(Saved data entries)

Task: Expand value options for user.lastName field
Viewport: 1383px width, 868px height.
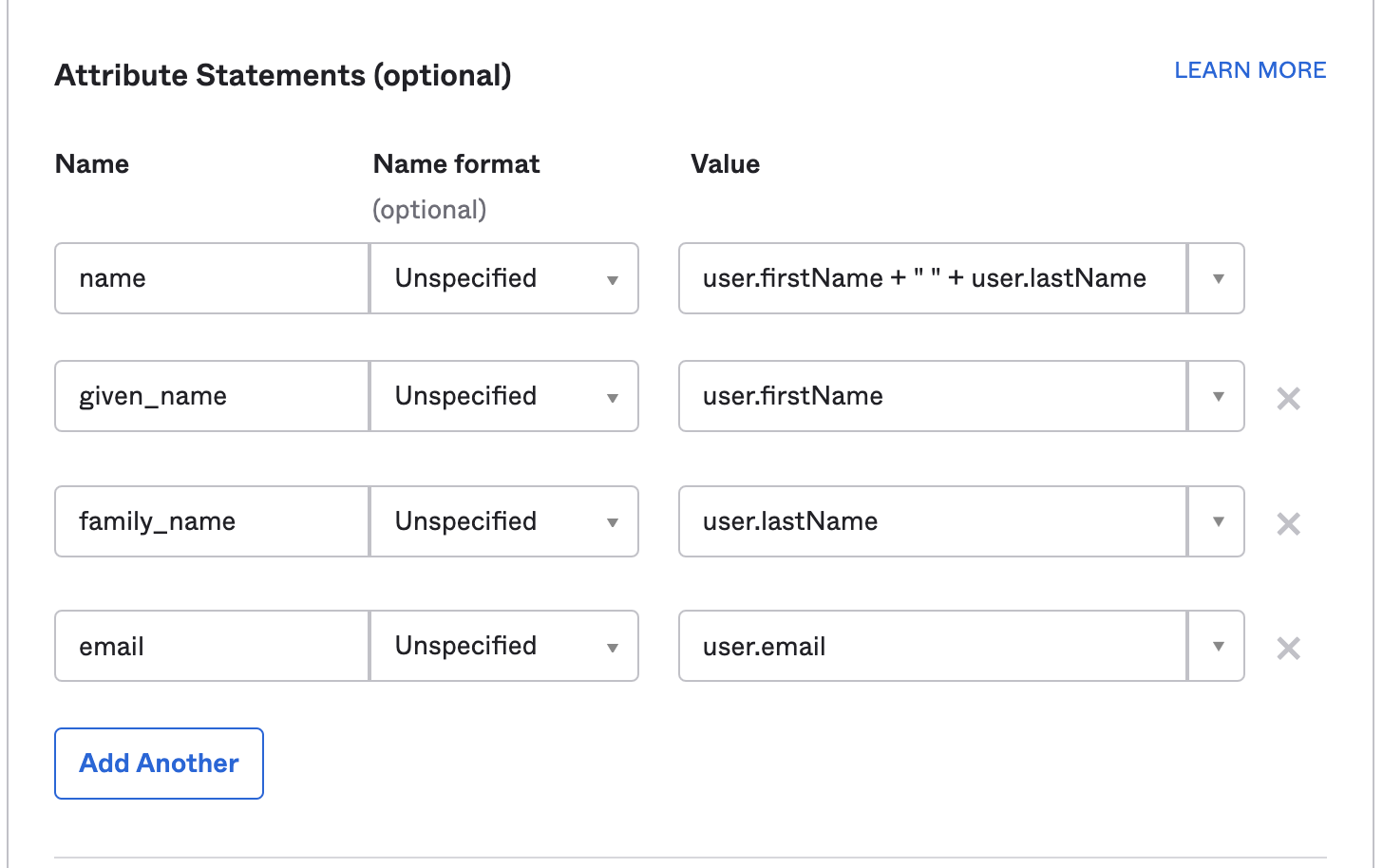Action: (x=1217, y=521)
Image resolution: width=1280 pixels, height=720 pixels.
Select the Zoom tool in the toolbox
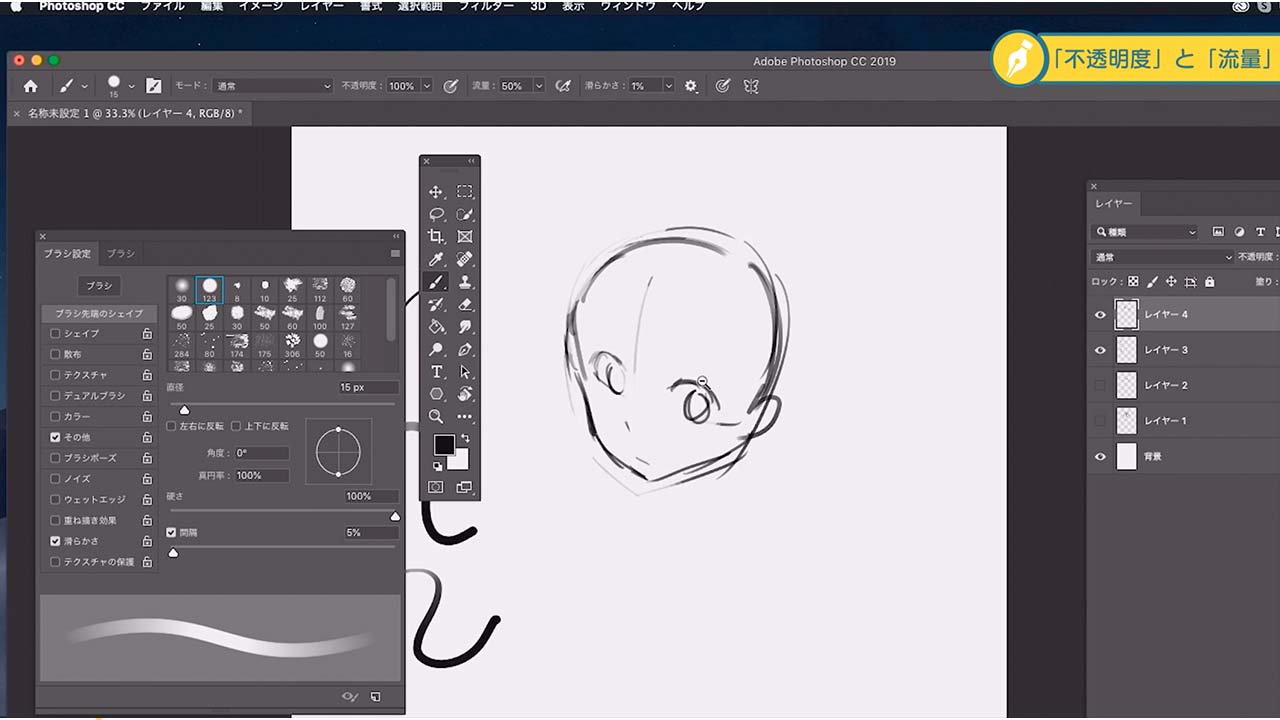click(x=436, y=416)
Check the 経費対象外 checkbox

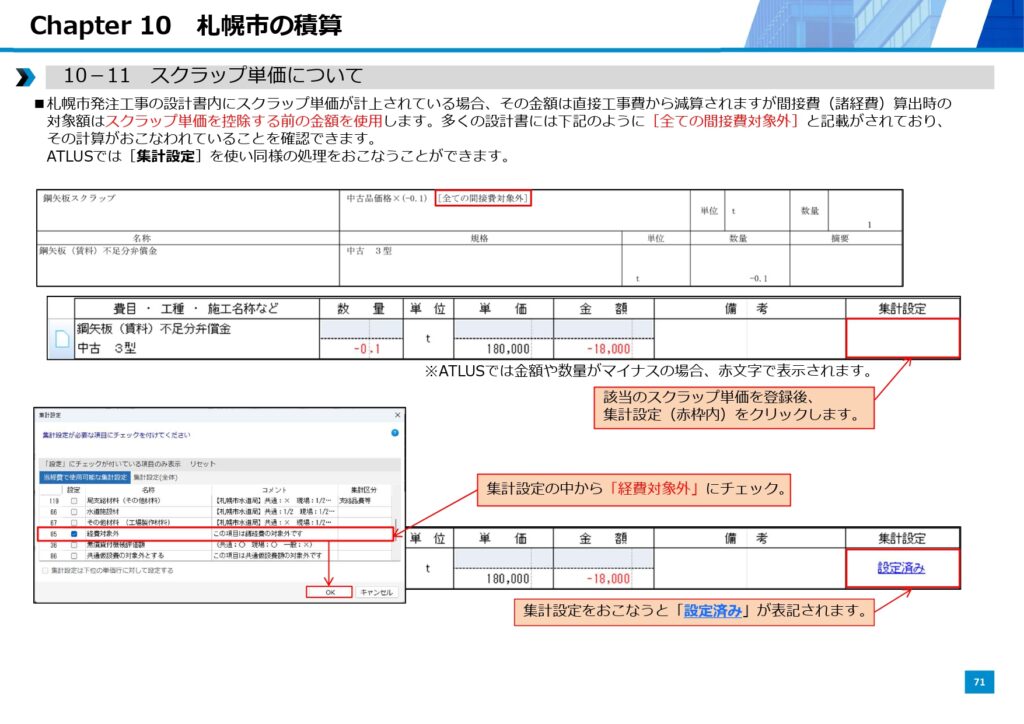(x=73, y=534)
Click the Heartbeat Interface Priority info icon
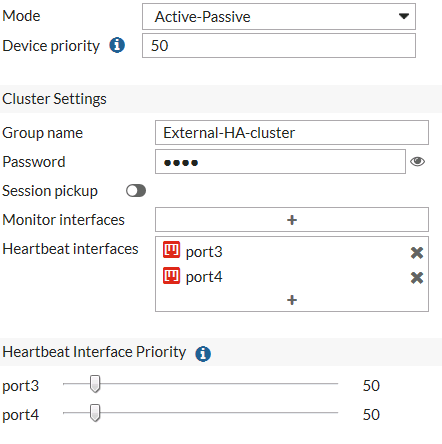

- _What is needed_:
Working from the records above, reproduce exactly the lines from the one with "Select the Zoom tool in the toolbox" through the last line, without the pictures.

- _Response area_:
Select the Zoom tool in the toolbox
click(x=436, y=416)
Check the 経費対象外 checkbox

(x=73, y=534)
Click the Heartbeat Interface Priority info icon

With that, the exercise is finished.